- [Exercise instructions]:
Lines with the word "agent" in them must be copied from the records below.

(Dataset extract begins)

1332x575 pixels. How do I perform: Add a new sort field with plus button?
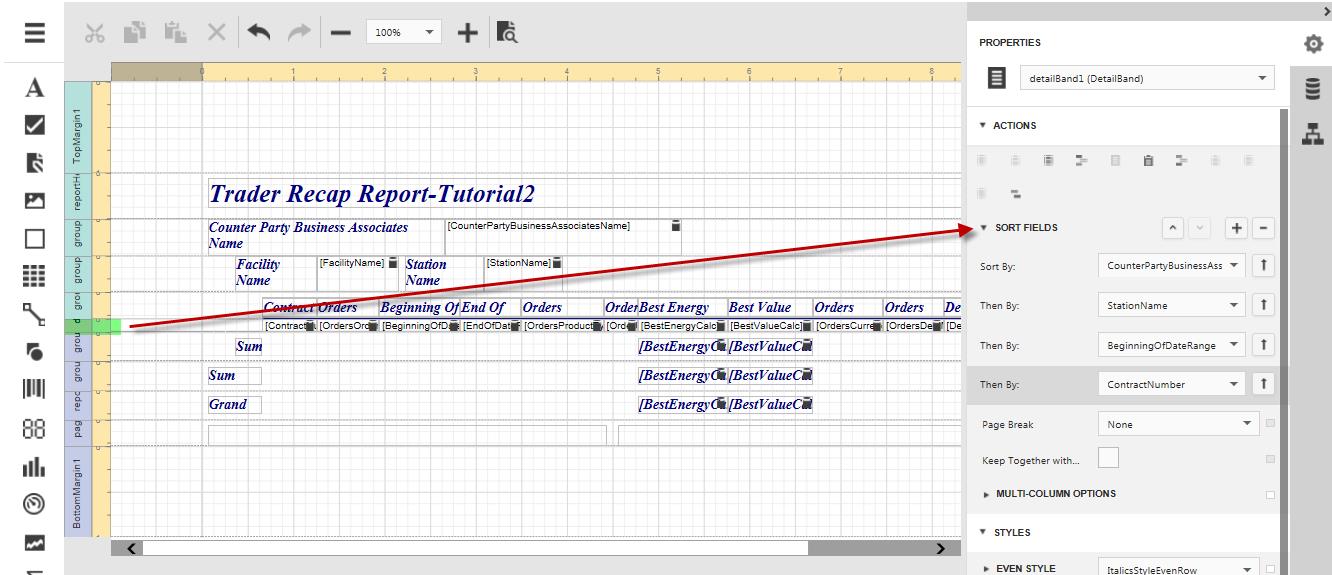pyautogui.click(x=1237, y=228)
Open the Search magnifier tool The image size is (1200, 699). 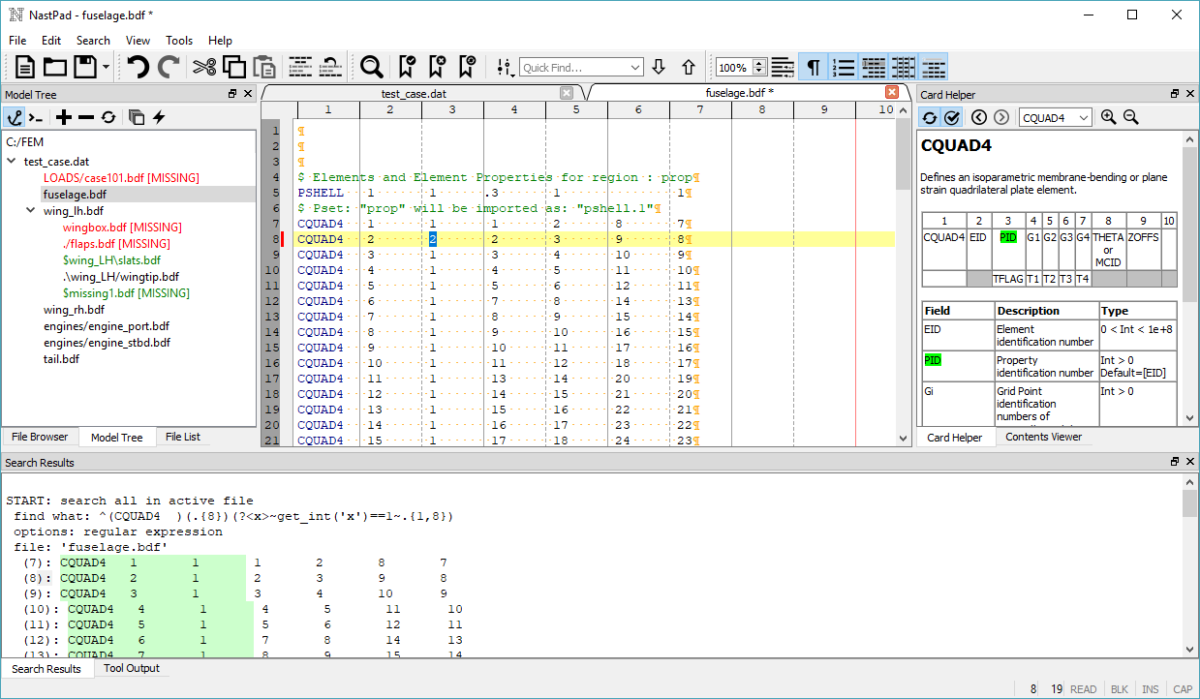click(371, 66)
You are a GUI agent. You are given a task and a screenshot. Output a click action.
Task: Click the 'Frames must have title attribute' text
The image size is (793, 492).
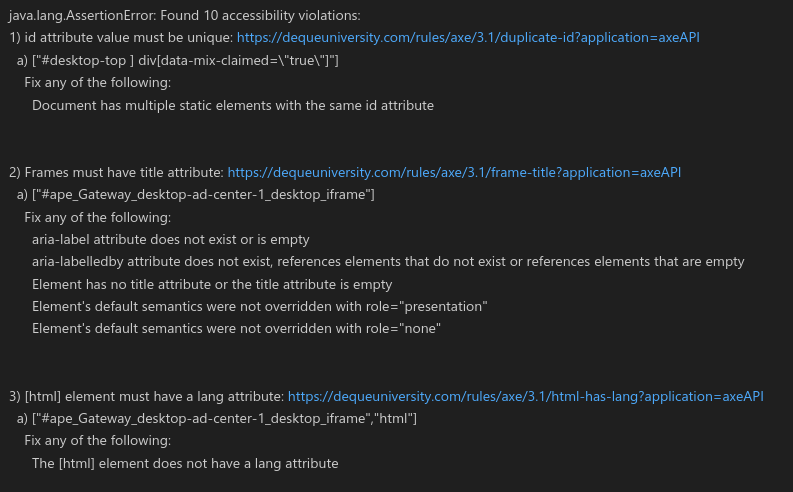(x=124, y=172)
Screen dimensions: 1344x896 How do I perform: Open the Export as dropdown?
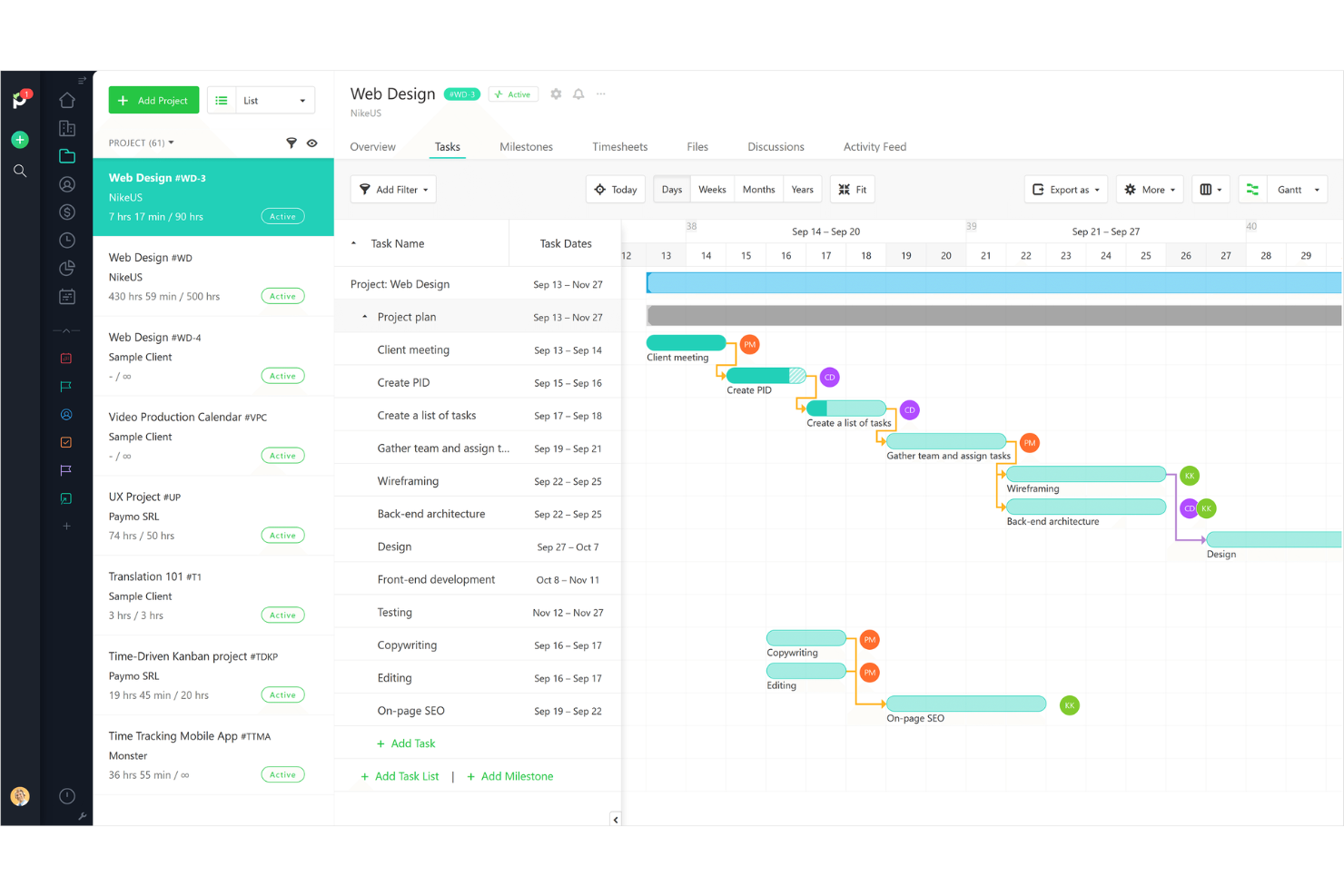click(x=1065, y=189)
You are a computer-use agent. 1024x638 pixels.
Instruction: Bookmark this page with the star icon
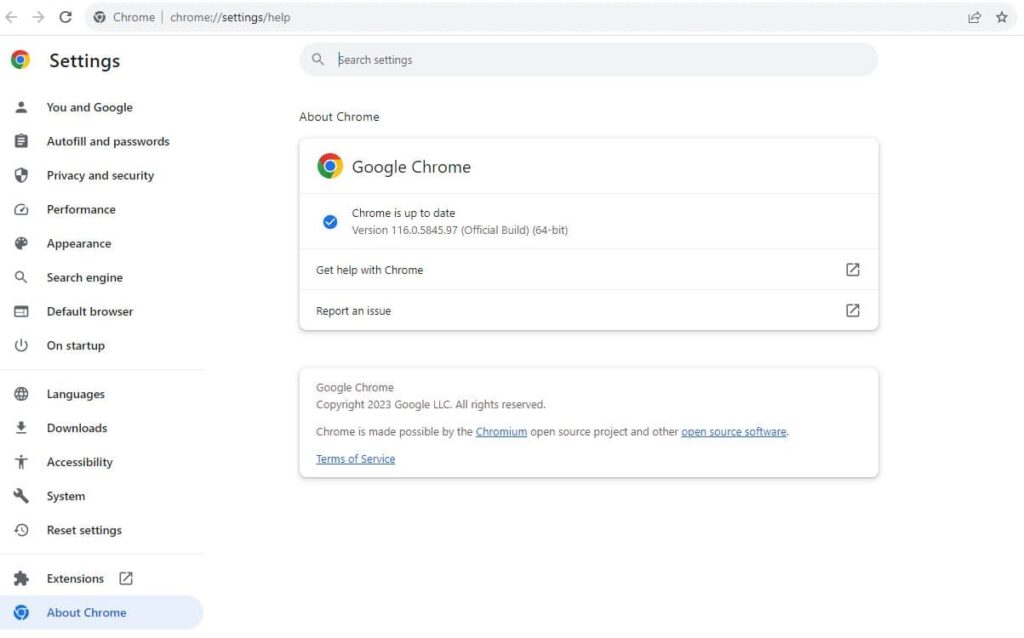(1001, 17)
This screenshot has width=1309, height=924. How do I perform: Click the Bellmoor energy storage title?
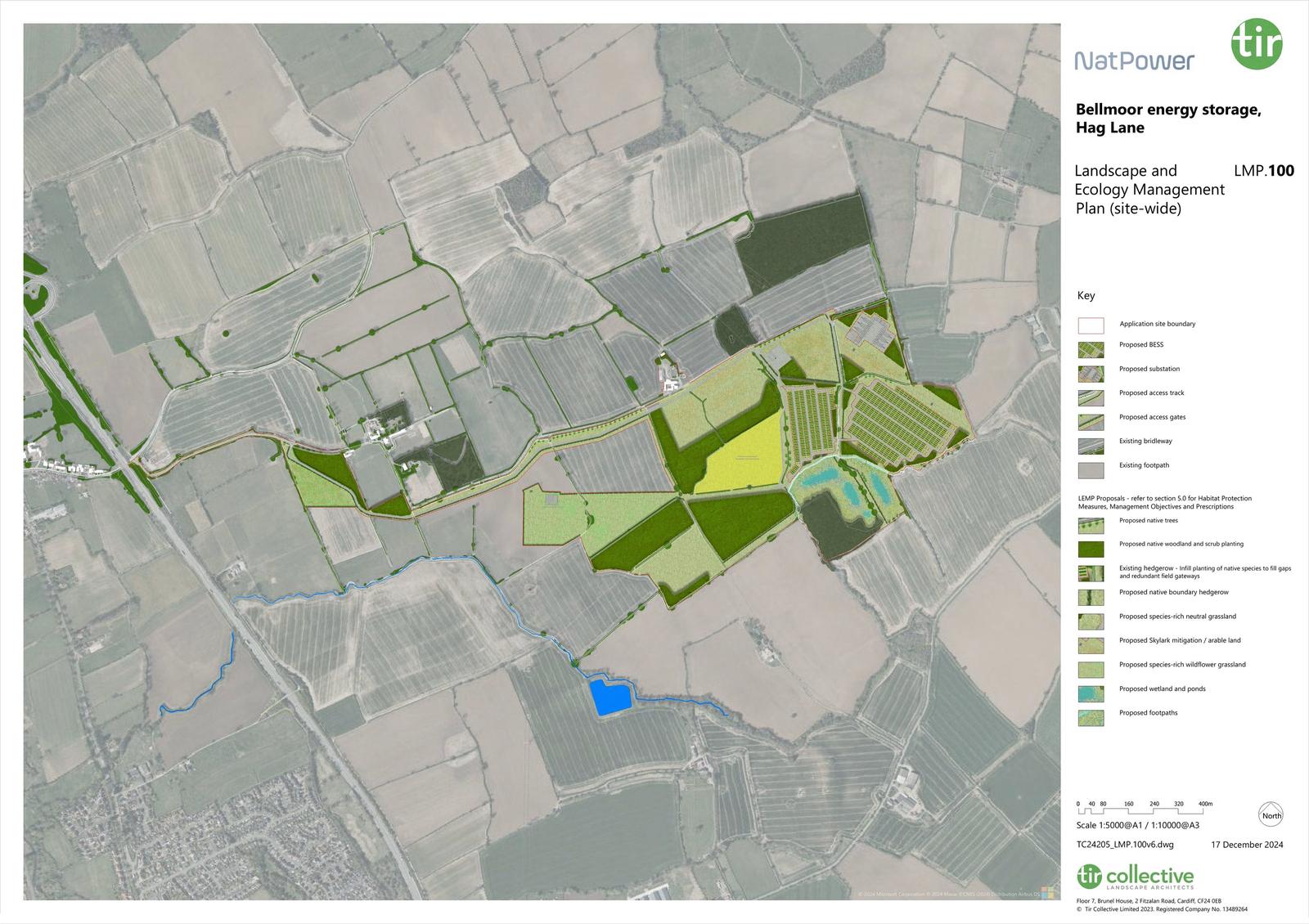[1168, 118]
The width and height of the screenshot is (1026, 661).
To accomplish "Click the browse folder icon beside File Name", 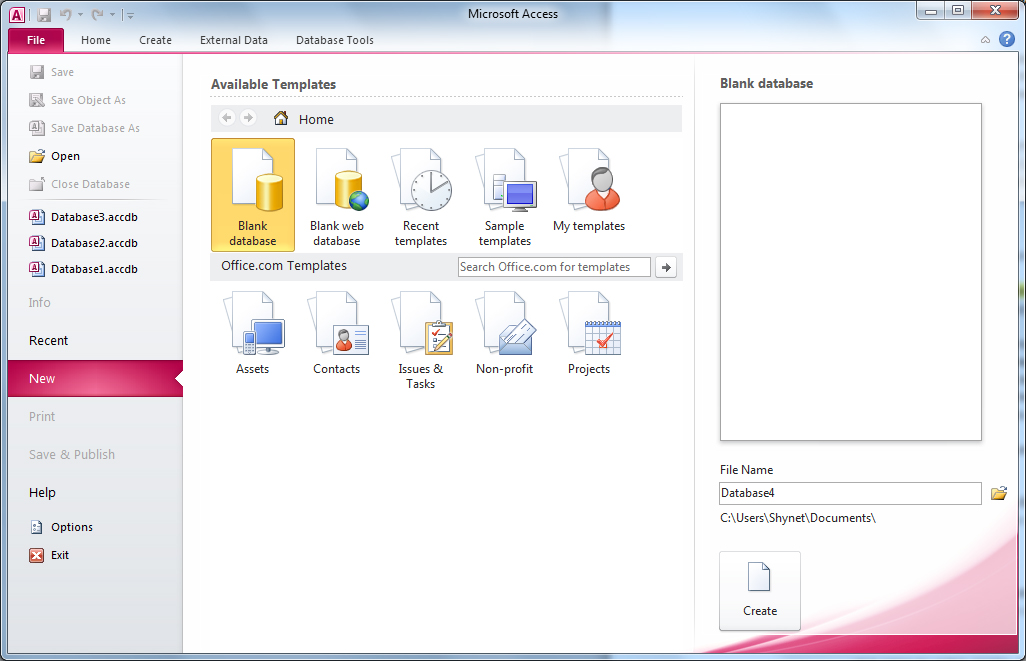I will coord(998,493).
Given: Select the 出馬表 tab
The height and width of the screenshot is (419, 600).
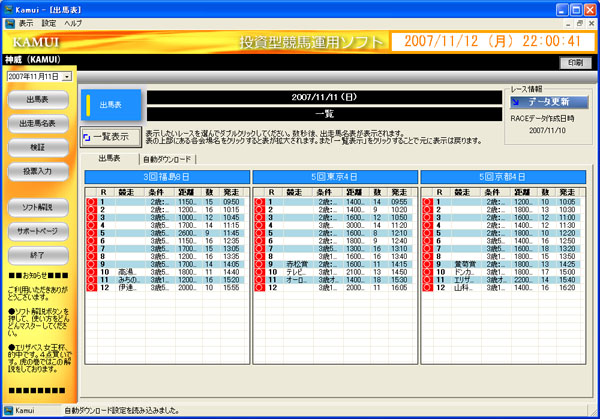Looking at the screenshot, I should [108, 159].
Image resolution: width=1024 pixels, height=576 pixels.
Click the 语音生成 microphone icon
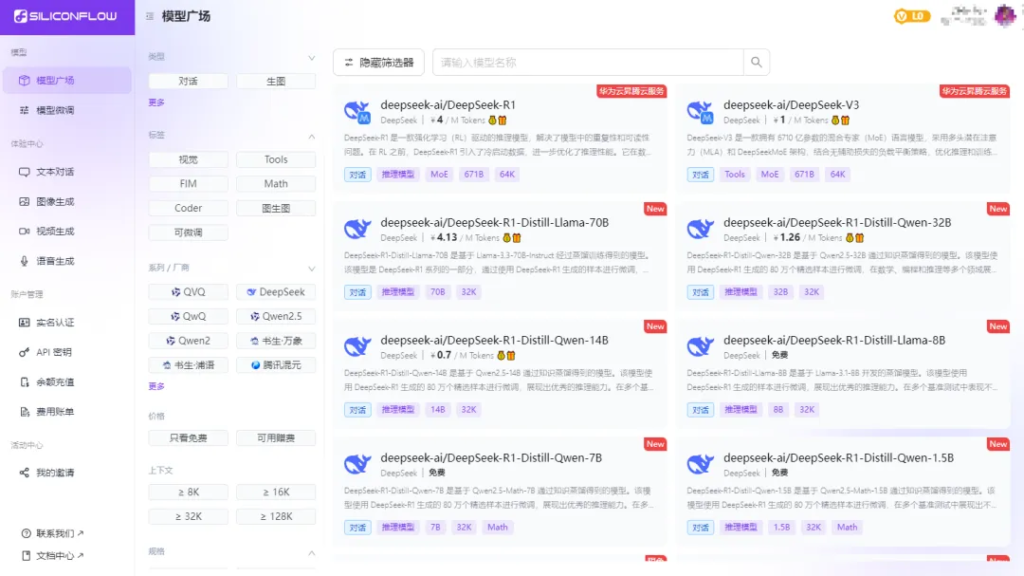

(Dataset extract ends)

- [Response to the task]:
You are a GUI agent. You are given a task and a screenshot. Output a click action.
You are a computer-use agent. 1024x638 pixels.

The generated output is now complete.